◆ Exercise instructions ◆
Skip the pictures. Copy all the rest of the records down exactly.

Information START

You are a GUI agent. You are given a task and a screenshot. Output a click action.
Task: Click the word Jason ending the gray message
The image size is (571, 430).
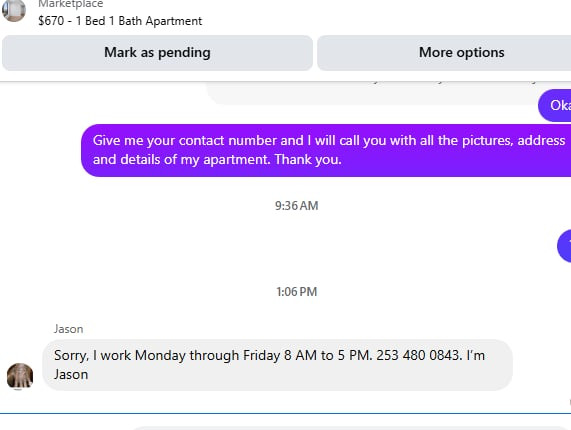tap(71, 375)
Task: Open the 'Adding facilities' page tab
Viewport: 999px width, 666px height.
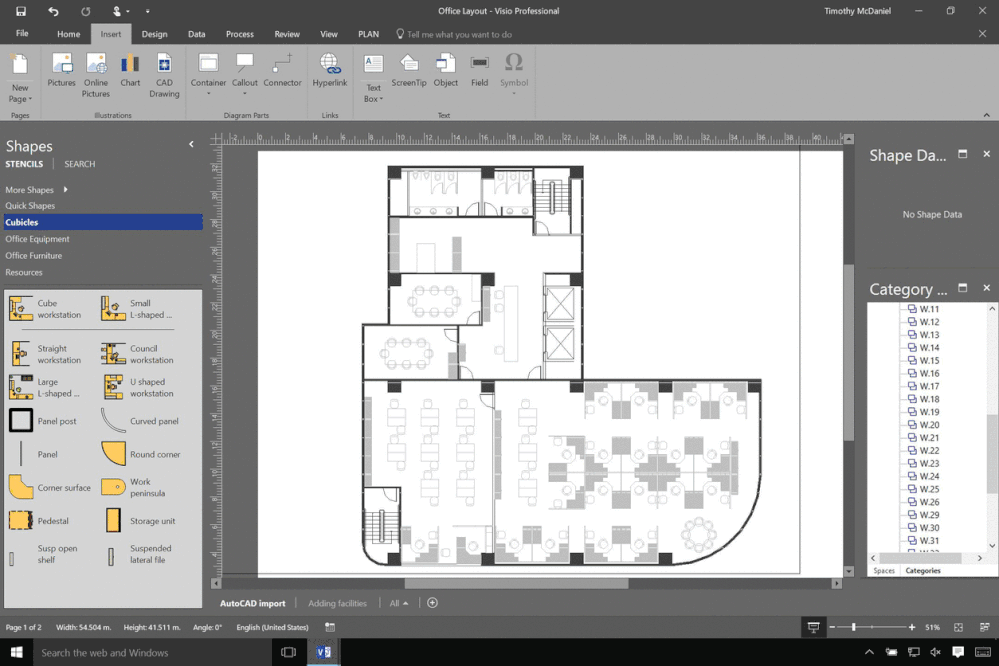Action: (x=337, y=603)
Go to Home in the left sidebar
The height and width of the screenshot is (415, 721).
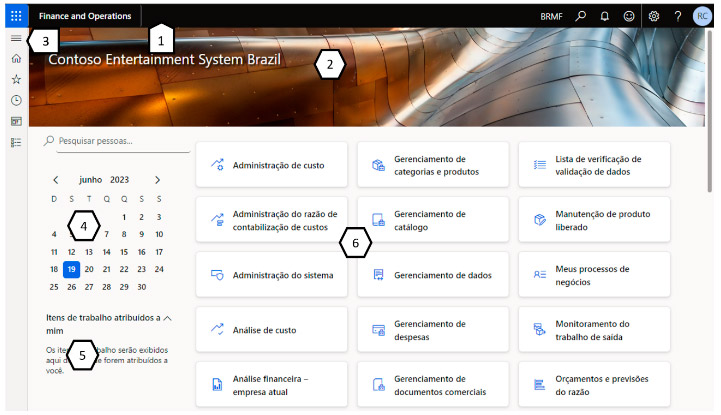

Information END

◆ Reply ◆
You are a GUI agent. You are given a task and a screenshot. Output a click action.
Task: Click the word Jason ending the gray message
The image size is (571, 430).
tap(71, 375)
Task: Open the 'Adding facilities' page tab
Viewport: 999px width, 666px height.
Action: (x=337, y=603)
Go to Home in the left sidebar
The height and width of the screenshot is (415, 721).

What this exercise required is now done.